---- Source extract

Re: counting runs of a certain length in binary data

[Mike Miller]

On Fri, 3 Mar 2000, John W. Eaton wrote:

> Would the following work?
> 
>   y = [0; X; 0];
>   find (diff (y) == -1) - find (diff (y) == 1)
> 
> X is the vector of binary digits.  The idea is that prepending and
> appending zeros ensures that the first nonzero element of diff(y) will
> be 1 and that the last nonzero element will be -1, and that there will
> be an equal number of 1 and -1 elements.  Then the results of the two
> find commands should always have the same length, and their difference
> should be the run-lengths for the ones in the original vector.


John--

That was great!  Thanks much.  It wasn't quite what I was looking for, but
it did give me the clue I needed to get what I wanted.

--------
---- Material

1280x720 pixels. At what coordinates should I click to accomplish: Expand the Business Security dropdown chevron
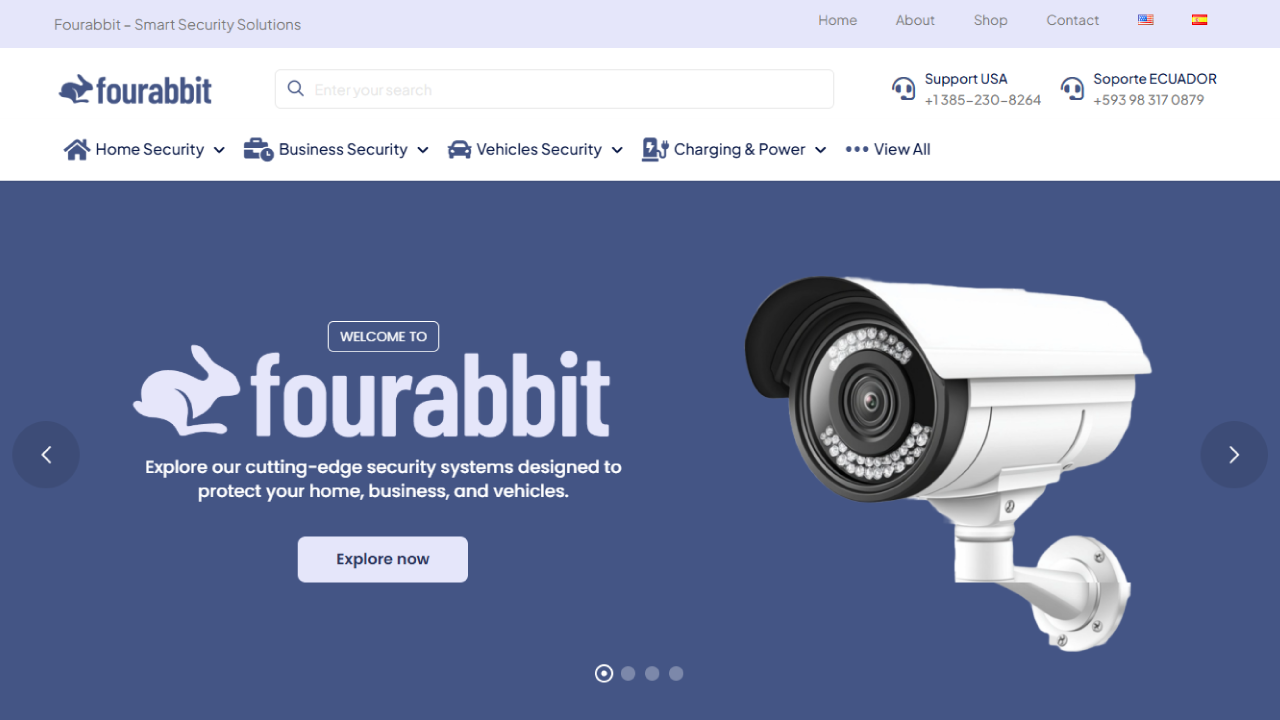click(422, 150)
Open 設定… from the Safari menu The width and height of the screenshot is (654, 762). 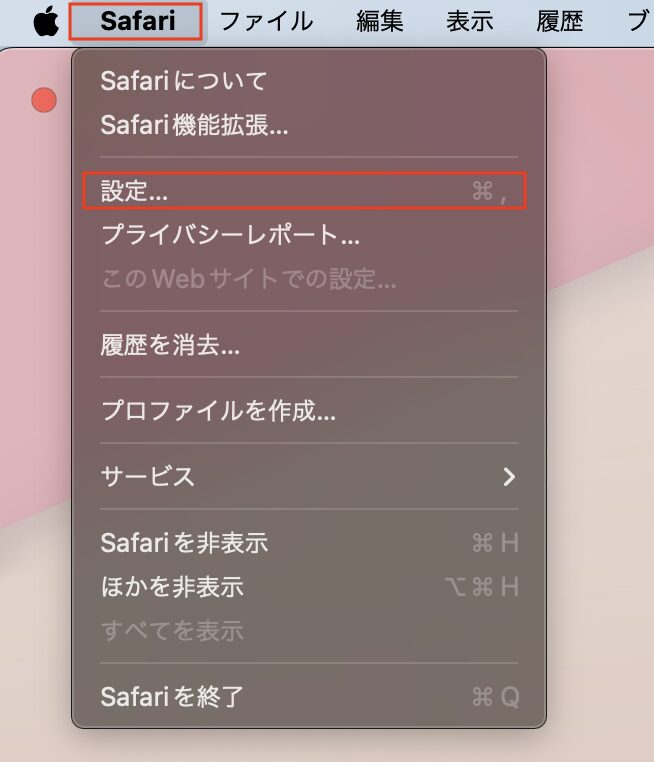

--------

# Directions
Can you copy the whole forum reply on counting runs of a certain length in binary data, unchanged from its first line to its last?

# Complete output
Re: counting runs of a certain length in binary data

[Mike Miller]

On Fri, 3 Mar 2000, John W. Eaton wrote:

> Would the following work?
> 
>   y = [0; X; 0];
>   find (diff (y) == -1) - find (diff (y) == 1)
> 
> X is the vector of binary digits.  The idea is that prepending and
> appending zeros ensures that the first nonzero element of diff(y) will
> be 1 and that the last nonzero element will be -1, and that there will
> be an equal number of 1 and -1 elements.  Then the results of the two
> find commands should always have the same length, and their difference
> should be the run-lengths for the ones in the original vector.


John--

That was great!  Thanks much.  It wasn't quite what I was looking for, but
it did give me the clue I needed to get what I wanted.